"""
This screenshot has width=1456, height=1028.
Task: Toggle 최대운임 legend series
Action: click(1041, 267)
"""
"""
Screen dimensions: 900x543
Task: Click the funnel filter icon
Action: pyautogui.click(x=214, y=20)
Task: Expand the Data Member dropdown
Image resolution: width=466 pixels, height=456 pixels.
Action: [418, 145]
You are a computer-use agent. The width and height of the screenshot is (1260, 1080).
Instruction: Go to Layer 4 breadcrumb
"""
** The problem **
What is needed is an exact copy of the lines above, from the one containing "Image resolution: width=466" through the one containing "Instruction: Go to Layer 4 breadcrumb", with nothing added.

** Solution to the problem **
Image resolution: width=466 pixels, height=456 pixels.
Action: [418, 145]
You are a computer-use agent. The width and height of the screenshot is (1260, 1080).
Instruction: Go to Layer 4 breadcrumb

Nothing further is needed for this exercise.